The appeal court faulted the July 2020 Federal Court decision that the STCA was unconstitutional because safeguards against arbitrary and hasty decisions by Canada Border Services Agency agents were not practically available and because the U.S. inland refugee determination system was dysfunctional and failed to meet the minimum standards of the United Nations Convention on Refugees.
“Broad, system-wide inferences concerning the United States from the limited nature of the individual incidents described in the record cannot be made,” Justice David Stratas wrote on behalf of the unanimous three-judge panel.
Stratas also rejected the lower court’s finding that treatment inside the U.S. immigration detention system amounts to “cruel and unusual” punishment.
But Vernon argues that the STCA has created the mother of all catch-22s for asylum seekers, who often have no choice but to come to Canada through the U.S. It’s “a system where most refugees are required to have secret knowledge of a tolerated irregular pathway into Canada (Roxham Road). If they don’t have that knowledge and go by what most people would think is ‘the right way’ to an (official) port of entry, they are categorically denied access to Canada’s refugee protection system, no matter the merits of their case.”
For many refugees the only way to legally access Canada’s asylum system is to get arrested at an unofficial border crossing, ask for asylum and go through a pre-removal risk assessment.
Since COVID, the situation has gotten worse, Vernon said.
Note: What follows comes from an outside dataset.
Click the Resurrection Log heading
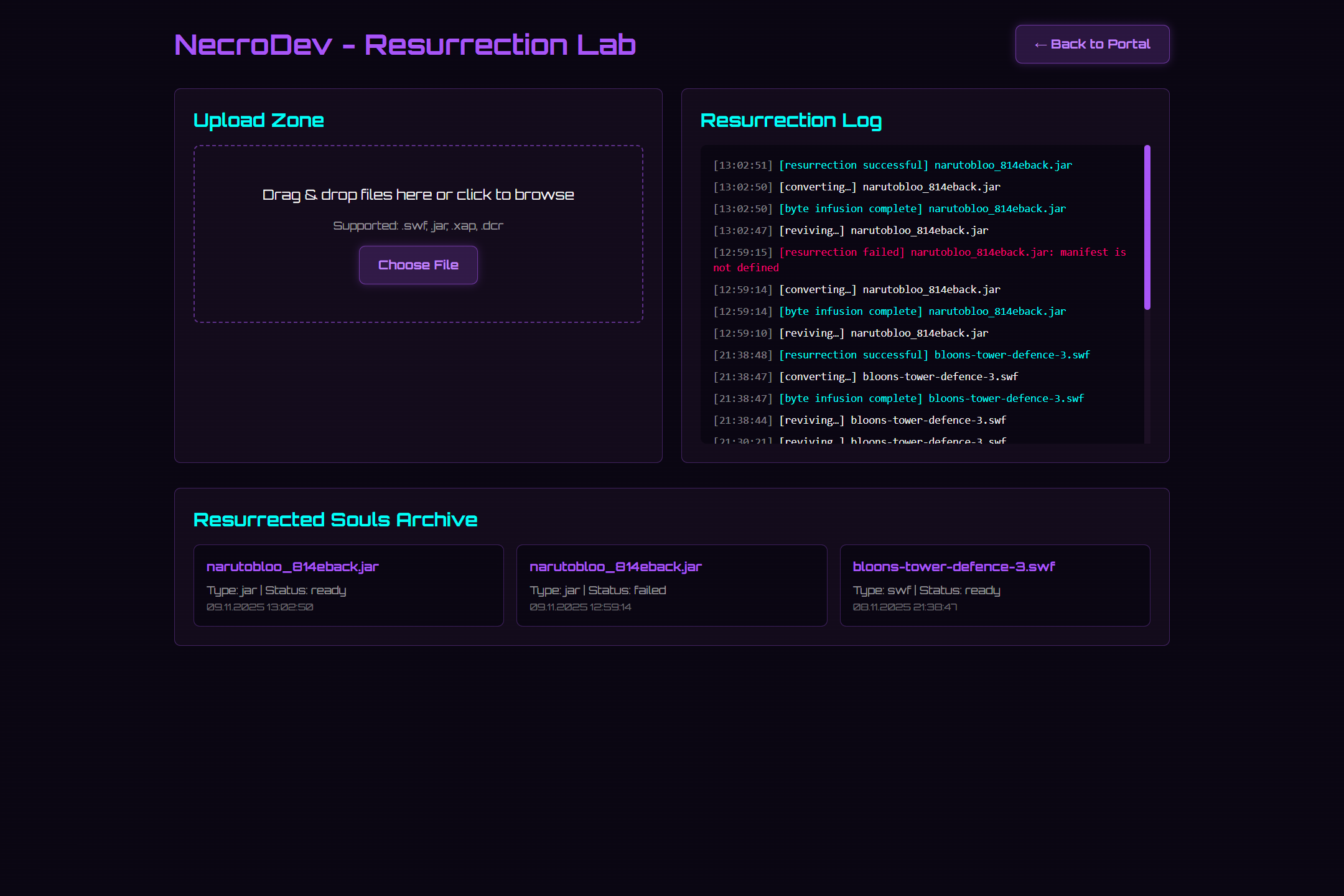The width and height of the screenshot is (1344, 896). [790, 120]
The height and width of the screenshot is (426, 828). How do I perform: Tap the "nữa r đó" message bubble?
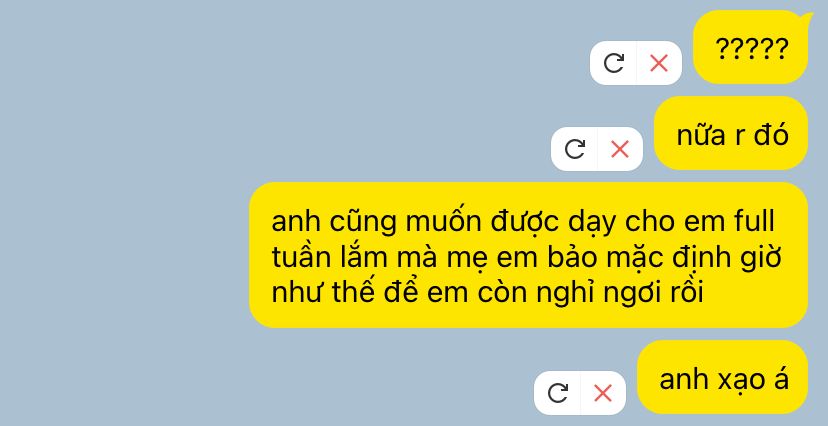731,133
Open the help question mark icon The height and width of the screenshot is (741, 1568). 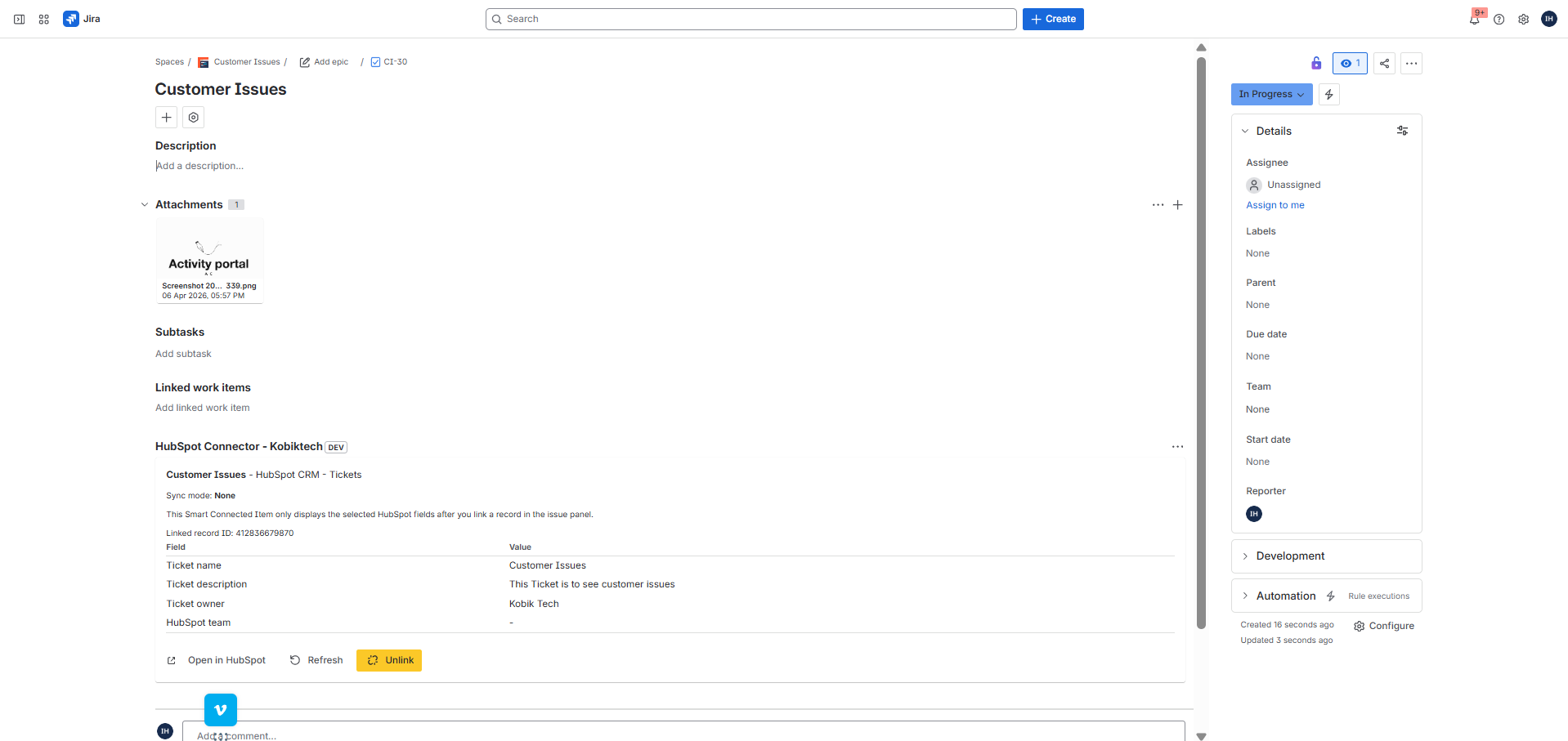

“The Trudeau government, against the advice of its own public health officials, used the coronavirus pandemic as a pretext to reject refugees at the irregular points of entry,” he said. “(This) shows how precarious the rights of refugees are under the Safe Third Country Agreement, even under a government that seeks to portray itself as a champion of refugees. One can only imagine what could happen under a government with a different outlook.”
For the appellants headed to the Supreme Court, the real issue is the American record of incarcerating almost all asylum seekers, rushing them through immigration courts without adequate representation and often sending them back to their countries of origin without a hearing.
“The evidence is overwhelming that the U.S. is unsafe for many refugees,” the CCR said in its release.
The three organizations are calling on Ottawa to suspend the STCA until the Supreme Court rules.
“Withdrawing from the agreement would not only ensure that Canada meets its Charter and legal obligations, but would also allow people to present themselves in an orderly way at ports of entry, ending the need for irregular crossings,” said the CCR.